Takeaway The dance-floor-ready tunes were lapped up by the crowd — ranging between teenagers and those in their early 30s. The venue is huge, and the best bet was to find a spot to park myself at, preferably on one of the raised stands from where I could catch the crowd below as well as Kygo mixing it up on the main stage. Which is exactly what I did. When the crowd called for an encore — Firestone, of course — the artiste who had just said his goodbyes obliged, finishing punctually just before the clock struck 10. The screens glowing over a multitude of heads, like candles at a vigil, as fans whipped out their smartphones to take one last shot or video is a sight that will stay with me. As will the serpentine queues at the drinks counter.

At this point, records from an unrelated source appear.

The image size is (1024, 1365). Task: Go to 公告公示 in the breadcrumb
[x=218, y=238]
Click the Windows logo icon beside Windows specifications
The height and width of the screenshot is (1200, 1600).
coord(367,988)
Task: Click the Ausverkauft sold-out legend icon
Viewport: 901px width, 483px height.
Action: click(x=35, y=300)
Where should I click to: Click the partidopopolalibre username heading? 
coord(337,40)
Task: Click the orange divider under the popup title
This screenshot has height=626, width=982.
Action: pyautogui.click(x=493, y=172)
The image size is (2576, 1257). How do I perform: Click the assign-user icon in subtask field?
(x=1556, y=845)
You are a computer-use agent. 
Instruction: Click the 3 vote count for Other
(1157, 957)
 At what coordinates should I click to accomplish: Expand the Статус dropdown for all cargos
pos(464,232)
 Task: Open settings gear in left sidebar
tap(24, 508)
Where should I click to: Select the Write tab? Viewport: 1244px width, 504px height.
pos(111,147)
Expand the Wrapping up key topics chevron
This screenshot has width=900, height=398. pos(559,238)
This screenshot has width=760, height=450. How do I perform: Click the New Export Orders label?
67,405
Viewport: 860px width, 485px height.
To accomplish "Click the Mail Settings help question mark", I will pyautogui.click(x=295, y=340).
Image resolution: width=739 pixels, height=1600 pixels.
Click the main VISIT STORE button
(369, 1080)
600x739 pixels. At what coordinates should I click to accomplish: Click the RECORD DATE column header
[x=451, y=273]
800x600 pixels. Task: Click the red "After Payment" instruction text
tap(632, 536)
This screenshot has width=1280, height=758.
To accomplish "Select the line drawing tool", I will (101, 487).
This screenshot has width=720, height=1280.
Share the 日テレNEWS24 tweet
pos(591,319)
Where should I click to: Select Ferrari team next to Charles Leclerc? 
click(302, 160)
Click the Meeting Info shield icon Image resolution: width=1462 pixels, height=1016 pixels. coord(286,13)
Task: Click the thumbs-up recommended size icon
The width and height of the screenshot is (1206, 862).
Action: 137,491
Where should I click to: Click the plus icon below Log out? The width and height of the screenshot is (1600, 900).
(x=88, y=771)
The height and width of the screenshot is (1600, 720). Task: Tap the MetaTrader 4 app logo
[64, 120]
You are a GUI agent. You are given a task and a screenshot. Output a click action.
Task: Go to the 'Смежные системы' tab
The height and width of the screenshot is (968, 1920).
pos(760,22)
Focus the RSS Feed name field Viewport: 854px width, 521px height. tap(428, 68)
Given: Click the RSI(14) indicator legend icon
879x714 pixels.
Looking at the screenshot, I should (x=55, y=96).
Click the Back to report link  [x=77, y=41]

In Love With the amazing graphics on the huge LED screen behind Kygo, world-class production, great sound and lighting, and even the dash of drama at the very end: confetti and ribbons in deep red that fell over the audience (think golden buzzer on America’s Got Talent).

Trivia Kygo is managed by Myles Shear, a 21-year-old former blogger from Miami, who ensured that his client got a deal of a lifetime with Ultra Music and Sony International — a feat for which Forbes has called Shear ‘one of the most successful new faces to enter the music industry in a long time’. Both star and manager are self-made; Kygo taught himself to produce and subsequently DJ by watching YouTube tutorials, as he has often admitted in interviews.

The Next Few Catch Kygo at Burj Park Downtown, Dubai, United Arab Emirates today and at BIEL, Beirut, Lebanon on Friday. And the big one — Fontainebleau Hotel & Resort, Miami Beach, Florida on 31st December.